THE TASK:
Only the lines with "computer" in the entries below belong in the answer; please copy them.

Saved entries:
_ _ _

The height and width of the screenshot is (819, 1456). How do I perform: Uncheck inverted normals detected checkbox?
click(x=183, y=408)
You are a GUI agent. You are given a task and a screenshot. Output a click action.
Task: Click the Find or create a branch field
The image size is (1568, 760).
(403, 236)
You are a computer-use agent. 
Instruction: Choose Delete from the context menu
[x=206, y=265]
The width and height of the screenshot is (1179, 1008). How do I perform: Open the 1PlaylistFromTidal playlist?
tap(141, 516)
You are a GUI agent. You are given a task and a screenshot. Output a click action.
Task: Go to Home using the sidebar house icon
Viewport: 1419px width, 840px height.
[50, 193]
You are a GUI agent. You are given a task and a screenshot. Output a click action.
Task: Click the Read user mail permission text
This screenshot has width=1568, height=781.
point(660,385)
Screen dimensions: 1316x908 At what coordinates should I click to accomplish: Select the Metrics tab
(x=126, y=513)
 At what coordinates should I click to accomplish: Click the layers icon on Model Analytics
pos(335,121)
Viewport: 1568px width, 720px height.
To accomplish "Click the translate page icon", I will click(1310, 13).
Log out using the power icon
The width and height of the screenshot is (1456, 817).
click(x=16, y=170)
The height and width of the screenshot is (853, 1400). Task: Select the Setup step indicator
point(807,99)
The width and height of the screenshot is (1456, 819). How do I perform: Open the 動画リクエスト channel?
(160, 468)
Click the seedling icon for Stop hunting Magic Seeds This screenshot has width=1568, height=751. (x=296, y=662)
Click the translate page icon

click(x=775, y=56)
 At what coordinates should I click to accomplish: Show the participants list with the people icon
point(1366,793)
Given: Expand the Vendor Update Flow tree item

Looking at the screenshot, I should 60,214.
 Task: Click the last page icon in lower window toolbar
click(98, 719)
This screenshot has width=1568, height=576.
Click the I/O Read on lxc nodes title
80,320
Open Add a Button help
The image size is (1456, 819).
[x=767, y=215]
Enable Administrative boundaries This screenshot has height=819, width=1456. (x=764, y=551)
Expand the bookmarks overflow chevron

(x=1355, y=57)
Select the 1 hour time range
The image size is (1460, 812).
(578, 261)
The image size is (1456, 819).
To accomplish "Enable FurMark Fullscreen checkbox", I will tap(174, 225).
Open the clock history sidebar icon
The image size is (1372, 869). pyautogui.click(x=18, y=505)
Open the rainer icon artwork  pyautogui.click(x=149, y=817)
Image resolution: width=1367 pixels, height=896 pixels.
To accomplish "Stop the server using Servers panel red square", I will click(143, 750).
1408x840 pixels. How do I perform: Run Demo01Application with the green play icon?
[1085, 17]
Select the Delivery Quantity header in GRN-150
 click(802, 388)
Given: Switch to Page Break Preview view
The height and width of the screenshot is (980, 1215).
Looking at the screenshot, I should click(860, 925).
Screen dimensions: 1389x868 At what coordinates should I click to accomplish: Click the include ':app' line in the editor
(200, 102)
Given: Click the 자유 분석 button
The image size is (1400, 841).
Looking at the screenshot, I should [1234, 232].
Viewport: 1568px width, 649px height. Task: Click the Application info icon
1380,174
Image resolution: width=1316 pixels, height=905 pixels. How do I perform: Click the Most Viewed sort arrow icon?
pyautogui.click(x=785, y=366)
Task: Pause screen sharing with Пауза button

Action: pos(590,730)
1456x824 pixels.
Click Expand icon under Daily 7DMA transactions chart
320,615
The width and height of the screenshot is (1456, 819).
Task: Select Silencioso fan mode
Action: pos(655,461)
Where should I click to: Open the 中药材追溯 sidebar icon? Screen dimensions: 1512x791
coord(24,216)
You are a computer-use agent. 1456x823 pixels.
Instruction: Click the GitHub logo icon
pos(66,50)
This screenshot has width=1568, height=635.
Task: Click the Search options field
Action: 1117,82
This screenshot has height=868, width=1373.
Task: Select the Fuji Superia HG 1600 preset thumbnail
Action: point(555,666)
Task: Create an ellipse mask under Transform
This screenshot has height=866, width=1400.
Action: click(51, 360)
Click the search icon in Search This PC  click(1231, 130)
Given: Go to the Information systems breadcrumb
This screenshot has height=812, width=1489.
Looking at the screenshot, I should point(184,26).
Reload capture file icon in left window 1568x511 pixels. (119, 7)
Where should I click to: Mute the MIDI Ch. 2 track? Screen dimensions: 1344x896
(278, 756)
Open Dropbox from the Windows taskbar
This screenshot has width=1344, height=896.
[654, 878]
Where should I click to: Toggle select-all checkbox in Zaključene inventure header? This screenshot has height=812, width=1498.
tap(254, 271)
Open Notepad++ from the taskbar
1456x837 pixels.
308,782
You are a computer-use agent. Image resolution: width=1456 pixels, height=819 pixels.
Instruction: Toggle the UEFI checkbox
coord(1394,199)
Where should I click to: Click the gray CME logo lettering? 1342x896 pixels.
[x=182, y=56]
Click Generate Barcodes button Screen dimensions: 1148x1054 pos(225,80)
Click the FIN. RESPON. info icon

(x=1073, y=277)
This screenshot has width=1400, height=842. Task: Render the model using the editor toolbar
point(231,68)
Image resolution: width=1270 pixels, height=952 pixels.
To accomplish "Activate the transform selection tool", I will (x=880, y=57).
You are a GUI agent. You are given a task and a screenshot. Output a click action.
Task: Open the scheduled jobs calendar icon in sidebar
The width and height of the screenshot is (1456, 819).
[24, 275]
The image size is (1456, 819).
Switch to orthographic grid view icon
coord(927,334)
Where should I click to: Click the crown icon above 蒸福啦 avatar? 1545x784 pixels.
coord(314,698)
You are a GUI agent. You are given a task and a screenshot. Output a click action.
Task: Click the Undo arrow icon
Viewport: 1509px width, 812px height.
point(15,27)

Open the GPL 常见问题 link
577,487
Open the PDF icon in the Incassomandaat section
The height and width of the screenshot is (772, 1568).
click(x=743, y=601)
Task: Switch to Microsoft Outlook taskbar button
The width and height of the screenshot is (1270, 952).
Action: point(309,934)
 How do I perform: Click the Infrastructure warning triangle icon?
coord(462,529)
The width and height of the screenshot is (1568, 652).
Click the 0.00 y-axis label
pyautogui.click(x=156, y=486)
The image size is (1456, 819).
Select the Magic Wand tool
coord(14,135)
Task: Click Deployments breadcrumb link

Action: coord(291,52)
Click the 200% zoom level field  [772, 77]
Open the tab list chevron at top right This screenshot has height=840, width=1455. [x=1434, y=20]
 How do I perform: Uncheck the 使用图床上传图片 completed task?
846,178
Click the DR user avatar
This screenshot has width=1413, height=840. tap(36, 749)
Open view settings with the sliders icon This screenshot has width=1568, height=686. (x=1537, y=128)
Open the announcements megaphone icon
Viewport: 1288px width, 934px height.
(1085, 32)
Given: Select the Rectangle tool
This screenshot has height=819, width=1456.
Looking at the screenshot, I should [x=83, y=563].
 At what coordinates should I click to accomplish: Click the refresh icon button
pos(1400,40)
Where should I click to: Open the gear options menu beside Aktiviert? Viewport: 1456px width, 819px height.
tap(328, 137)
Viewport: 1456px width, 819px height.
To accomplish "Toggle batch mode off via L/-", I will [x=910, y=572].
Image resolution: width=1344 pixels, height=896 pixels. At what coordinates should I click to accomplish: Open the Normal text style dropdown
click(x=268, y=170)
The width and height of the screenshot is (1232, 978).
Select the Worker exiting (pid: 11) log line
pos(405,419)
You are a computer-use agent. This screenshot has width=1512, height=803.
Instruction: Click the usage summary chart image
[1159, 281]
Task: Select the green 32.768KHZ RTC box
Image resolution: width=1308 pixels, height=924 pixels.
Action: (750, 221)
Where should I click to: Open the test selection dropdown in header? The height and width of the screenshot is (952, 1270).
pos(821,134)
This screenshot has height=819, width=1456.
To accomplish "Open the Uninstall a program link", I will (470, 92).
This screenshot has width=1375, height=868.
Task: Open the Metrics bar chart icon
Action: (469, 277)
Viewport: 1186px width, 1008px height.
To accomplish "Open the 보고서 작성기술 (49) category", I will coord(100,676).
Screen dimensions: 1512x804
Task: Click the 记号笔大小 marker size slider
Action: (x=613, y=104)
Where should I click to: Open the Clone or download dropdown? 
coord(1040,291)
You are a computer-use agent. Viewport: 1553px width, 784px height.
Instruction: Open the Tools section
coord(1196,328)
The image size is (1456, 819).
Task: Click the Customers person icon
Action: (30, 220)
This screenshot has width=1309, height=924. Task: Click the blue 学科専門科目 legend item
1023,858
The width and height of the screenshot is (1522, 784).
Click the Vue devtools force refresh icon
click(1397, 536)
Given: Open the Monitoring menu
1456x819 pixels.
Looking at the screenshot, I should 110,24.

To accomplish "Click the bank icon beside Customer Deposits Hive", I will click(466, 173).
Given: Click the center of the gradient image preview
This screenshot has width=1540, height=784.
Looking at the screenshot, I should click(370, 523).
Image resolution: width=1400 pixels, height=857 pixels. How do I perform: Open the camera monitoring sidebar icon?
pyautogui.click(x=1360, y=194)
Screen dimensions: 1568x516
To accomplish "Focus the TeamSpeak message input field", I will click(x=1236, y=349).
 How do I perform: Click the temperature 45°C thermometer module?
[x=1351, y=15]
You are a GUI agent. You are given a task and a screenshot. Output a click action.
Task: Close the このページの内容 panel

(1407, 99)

_ _ _

REPLY:
You are a computer-use agent. 
You are a computer-use agent. 1456x823 pixels.
You are a computer-use agent. Image resolution: width=1456 pixels, height=819 pixels.
You are a computer-use agent. This screenshot has width=1512, height=803.
You are a computer-use agent. Viewport: 1553px width, 784px height.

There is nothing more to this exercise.